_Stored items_
Content starts

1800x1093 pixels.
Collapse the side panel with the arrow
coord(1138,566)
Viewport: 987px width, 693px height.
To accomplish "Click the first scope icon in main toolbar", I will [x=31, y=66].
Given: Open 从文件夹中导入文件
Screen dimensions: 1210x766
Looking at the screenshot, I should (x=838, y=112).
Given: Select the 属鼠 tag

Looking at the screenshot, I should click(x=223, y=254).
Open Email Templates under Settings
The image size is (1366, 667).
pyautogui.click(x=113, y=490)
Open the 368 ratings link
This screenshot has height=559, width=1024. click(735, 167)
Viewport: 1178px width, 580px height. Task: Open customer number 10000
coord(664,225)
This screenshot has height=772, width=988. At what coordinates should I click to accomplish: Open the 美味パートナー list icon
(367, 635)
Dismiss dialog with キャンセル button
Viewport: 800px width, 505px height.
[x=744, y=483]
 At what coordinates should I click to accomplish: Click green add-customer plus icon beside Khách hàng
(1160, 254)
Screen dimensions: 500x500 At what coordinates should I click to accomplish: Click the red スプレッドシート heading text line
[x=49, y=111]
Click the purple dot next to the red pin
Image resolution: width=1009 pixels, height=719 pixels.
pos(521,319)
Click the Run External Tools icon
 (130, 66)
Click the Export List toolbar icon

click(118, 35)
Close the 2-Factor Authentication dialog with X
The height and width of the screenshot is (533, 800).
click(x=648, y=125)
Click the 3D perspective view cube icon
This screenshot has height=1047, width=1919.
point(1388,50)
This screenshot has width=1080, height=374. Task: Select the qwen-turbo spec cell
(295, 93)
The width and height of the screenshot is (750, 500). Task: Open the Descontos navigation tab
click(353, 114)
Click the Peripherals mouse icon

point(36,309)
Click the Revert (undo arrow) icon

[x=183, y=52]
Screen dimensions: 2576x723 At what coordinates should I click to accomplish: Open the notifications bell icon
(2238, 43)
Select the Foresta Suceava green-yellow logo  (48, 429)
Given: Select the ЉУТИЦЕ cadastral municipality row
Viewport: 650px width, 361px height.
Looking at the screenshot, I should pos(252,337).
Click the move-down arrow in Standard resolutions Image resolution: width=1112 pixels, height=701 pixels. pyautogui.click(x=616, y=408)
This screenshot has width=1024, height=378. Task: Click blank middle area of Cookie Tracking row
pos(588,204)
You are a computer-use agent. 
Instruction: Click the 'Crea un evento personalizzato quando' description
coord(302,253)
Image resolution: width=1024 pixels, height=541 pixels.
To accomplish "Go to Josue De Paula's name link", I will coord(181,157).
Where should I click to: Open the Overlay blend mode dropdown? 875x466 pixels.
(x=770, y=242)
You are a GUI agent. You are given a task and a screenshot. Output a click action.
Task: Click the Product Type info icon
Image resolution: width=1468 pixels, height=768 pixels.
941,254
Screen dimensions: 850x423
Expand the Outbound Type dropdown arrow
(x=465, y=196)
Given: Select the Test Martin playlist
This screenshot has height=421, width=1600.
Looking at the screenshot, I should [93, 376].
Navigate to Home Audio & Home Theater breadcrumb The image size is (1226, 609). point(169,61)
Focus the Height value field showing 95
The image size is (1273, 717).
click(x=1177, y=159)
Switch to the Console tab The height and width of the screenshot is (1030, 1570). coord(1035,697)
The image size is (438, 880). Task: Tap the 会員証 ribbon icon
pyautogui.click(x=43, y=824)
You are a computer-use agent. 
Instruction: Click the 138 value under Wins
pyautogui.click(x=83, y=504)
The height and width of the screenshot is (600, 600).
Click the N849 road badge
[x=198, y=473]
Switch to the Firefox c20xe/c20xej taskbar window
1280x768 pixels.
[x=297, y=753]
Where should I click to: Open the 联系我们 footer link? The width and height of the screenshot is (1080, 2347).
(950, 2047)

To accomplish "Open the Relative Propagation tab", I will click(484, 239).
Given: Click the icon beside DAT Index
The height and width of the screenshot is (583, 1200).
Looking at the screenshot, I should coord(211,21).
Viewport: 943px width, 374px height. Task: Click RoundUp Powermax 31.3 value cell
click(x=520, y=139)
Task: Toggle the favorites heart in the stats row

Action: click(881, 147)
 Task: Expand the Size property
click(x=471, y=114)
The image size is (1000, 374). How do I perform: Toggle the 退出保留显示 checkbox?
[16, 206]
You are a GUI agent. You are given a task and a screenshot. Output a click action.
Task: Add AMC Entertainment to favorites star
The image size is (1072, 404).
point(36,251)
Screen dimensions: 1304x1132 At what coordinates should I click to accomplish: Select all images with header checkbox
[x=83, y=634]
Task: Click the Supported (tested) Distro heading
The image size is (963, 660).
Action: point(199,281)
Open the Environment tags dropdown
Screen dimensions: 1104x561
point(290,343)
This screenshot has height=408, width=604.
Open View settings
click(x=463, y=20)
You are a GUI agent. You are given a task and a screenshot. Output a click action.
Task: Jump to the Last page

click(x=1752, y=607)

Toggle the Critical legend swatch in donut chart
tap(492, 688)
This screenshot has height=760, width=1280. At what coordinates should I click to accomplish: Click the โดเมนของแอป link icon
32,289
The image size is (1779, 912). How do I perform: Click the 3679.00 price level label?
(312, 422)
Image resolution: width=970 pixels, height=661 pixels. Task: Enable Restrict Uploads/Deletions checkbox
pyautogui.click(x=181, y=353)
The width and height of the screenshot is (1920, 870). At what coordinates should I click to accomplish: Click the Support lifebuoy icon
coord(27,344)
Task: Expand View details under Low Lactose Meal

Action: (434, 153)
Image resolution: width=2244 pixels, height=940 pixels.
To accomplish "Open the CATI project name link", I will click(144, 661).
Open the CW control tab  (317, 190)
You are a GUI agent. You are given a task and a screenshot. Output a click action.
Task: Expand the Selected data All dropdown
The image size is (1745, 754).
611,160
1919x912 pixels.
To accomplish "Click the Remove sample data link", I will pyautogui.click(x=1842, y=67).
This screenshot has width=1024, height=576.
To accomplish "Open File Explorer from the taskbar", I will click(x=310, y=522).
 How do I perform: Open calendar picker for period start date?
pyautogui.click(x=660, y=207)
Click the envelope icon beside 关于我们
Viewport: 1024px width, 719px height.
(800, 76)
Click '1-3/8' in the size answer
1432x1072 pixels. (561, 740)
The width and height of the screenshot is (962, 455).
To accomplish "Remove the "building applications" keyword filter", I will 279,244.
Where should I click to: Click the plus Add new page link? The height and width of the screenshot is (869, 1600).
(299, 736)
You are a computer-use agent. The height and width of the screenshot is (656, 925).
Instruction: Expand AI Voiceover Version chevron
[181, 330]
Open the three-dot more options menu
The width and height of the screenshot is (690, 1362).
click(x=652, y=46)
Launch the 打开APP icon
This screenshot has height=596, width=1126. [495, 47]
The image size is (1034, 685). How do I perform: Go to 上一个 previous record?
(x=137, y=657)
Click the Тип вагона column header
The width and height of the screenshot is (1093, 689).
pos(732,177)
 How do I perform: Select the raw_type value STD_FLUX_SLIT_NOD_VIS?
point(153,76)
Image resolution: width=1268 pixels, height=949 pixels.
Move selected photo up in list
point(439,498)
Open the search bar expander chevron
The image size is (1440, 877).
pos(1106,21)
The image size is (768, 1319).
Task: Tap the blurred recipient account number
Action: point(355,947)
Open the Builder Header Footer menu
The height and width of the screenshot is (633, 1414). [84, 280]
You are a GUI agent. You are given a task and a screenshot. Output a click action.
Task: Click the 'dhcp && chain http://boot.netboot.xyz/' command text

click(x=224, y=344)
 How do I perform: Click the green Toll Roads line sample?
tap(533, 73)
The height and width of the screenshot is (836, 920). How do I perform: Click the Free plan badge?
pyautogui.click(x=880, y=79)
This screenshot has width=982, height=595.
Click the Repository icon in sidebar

Content ends

_The task_
Scan the records above for the string "data", then copy each line where it turns up.

_Result below_
Task: Expand the Selected data All dropdown
To accomplish "Click the Remove sample data link", I will pyautogui.click(x=1842, y=67).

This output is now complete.